QUESTIONS TO ANSWER
1) Answer each question from the book review below.
(a) How long after losing Lily does Neville decide to marry?
(b) From which country does Lily make her way back alone to England?
(c) Whose novels does the reviewer say almost always follow the same format?
2) Continue the book review below from the point where it stops.

SELECTED PASSAGE
::::::
Lily. You are dead." statements for the following 5 pages. Carrying on the tradition of sensitivity, Neville decides to marry 1 single, measly, year after he loses Lily, the apparent love of his life.
As for Lily, I've never come across a more exasperating heroine. You would think she had tons of spunk, following the army all her life, living abroad, being captured and surviving rape amongst other things and making her way back alone to England from Portugal. But, her actions and thinking do not equate with courage, physical or mental.
Now, I was prepared for a lot of internal navel-picking, Balogh's novels almost always follow the same format where we delve into the depths of her protagonists' feelings, but Lily was just an escapist. She comes across as a child running away from her problems and most of the times she survived, she probably did because no one thought such a twit was worthy of any attention.
The two twits have a scene of all-consuming passion (ho-hum, but what did you expect from this pair) and at the end of this, the sensitive twit says incredibly "
::::::
AVAILABLE DATA
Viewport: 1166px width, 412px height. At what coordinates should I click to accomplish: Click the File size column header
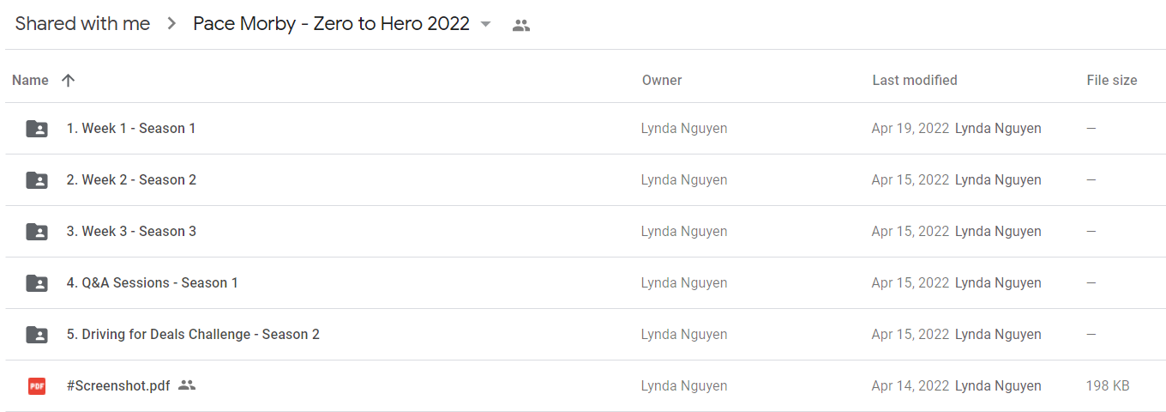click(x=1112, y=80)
::::::
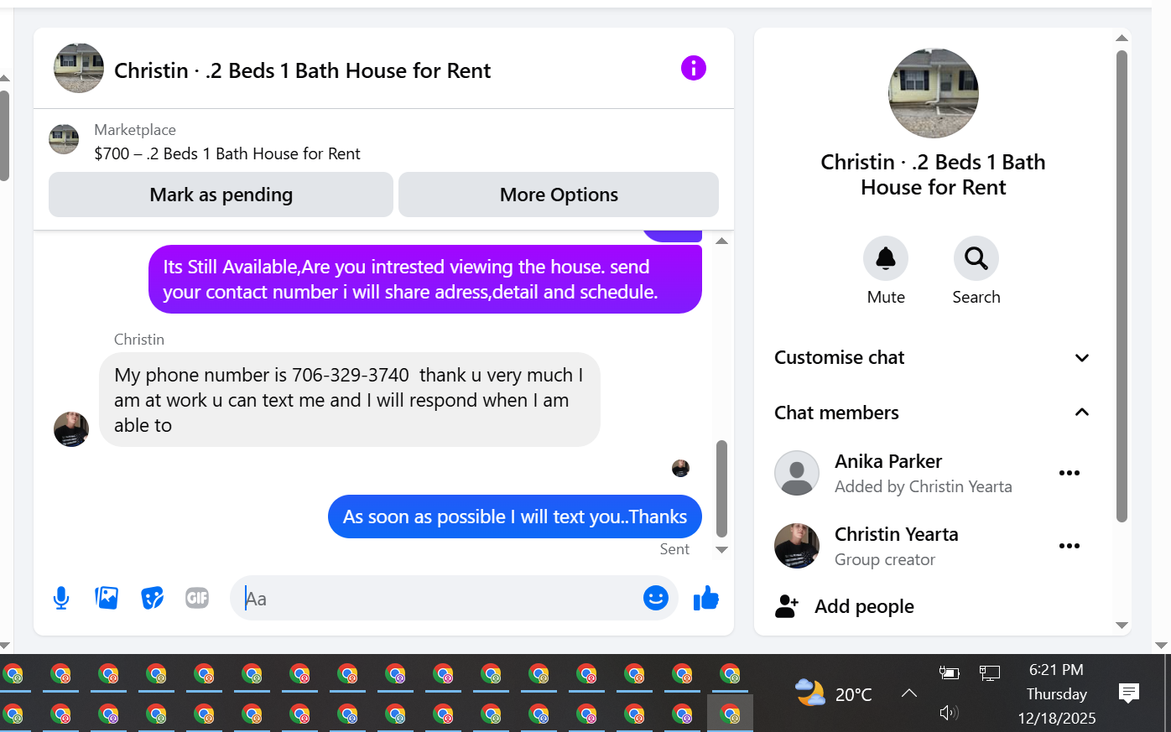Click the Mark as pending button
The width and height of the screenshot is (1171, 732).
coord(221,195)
::::::
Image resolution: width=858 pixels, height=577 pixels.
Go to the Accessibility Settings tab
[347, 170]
::::::
RESPONSE LIST
1)
(a) One year.
(b) Portugal.
(c) Balogh's.

2)
I'm sorry." All I wished was that someone had put the idiot out of his misery a long time ago! Of course, twit two wasnt to be outdone and she responds, even more incredibly, by saying "
Thank You." *
cough, doormat*
Lily after articulating her insecurity over class differences and illiteracy doesnt get much support from Neville so sets out to educate herself with the help of Neville's enlightened aunt. Sensitive Neville when faced with the results of these endeavours treats Lily like an unintelligent child "
Did you just read that verse, Lily?", "
Did you play that elementary finger-exercise all by yourself, Lily", "
Did you dance a country dance without trodding on your partner's feet, Lily?", "
Did you just stab me in the larynx, Lily?" Oh, sorry, the last was just this papaya's wishful thinking !!!
By this point, the only reason I was still reading was because I wanted to plumb the depths of Balogh's awful writing. It did get worse, we suddenly came across a plot to have Lily killed. Of course, since these
are the twitcapades, the villain is so inept as to try a couple of times so that even the twits were warned that not everyone was feeling the love and they ended up having a HEA.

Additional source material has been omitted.